A Doocot, doucat or dove-cote is a pigeon-house. They vary greatly in appearance. In Scotland the usual type is gabled and crow-stepped, but occasionally you come upon one of quite different style.

Doocots are few and far between these days, and there is still a tendency to demolish those that still stand. This is a pity, for in itself the doocot not only forms a link with mediaeval times, it often marks the site of ancient buildings of which nothing now remains. For example, a doocot stands in the open fields at Bonnyton, near Bridge of Dun, and is the only remaining sign of the castle that once was there.

Others that come readily to mind are. those excellent examples at Tealing and Kilspindie.

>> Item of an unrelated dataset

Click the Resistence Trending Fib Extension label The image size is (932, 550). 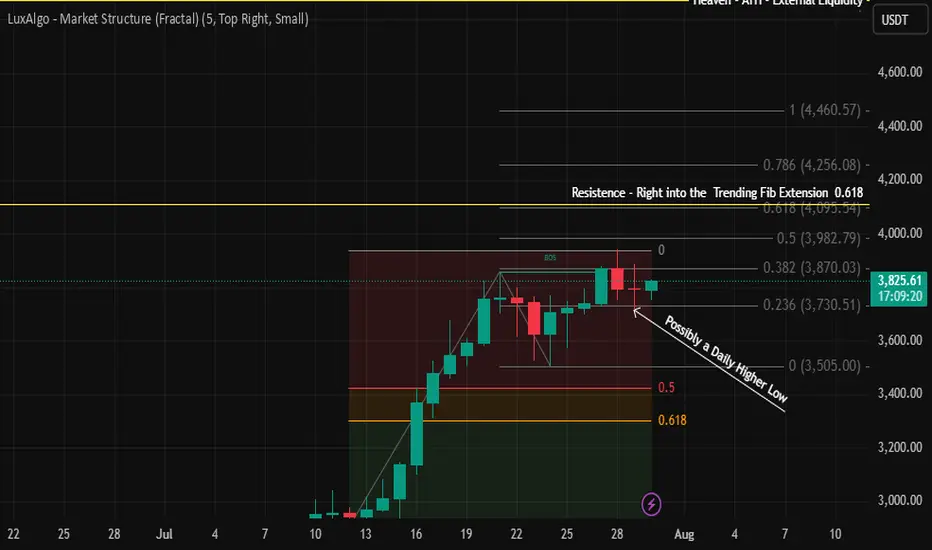[717, 193]
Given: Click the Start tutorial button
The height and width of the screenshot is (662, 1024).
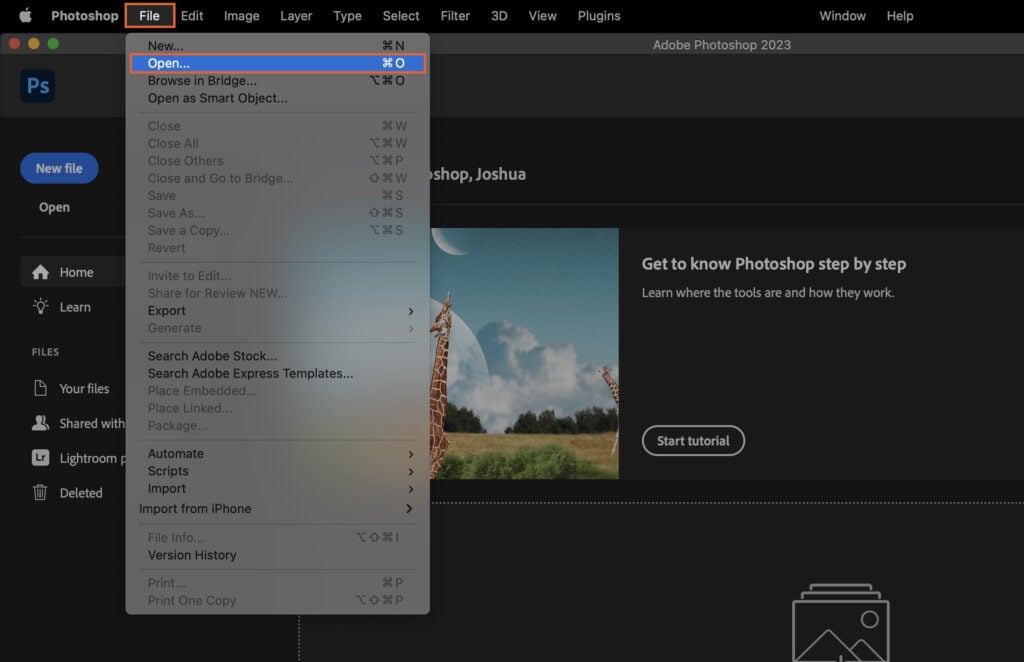Looking at the screenshot, I should (693, 440).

Decorative though they were, these pigeon-houses were primarily for the purpose of having a supply of pigeon-meat on hand. By an Act of James IV. in 1503, every laird was to have a park with deer, fish ponds, rabbit warrens and “dowcatis.” And no doubt this “grow your own food” drive resulted in many doocots being built about that time. It should be remembered that cattle were then largely slaughtered and salted down at the approach of winter as there was a lack of winter-feed. No doubt the fresh pigeon-meat was welcome, as a change from the salted fare. 500 breeding pairs of pigeons was about the average for each doocot.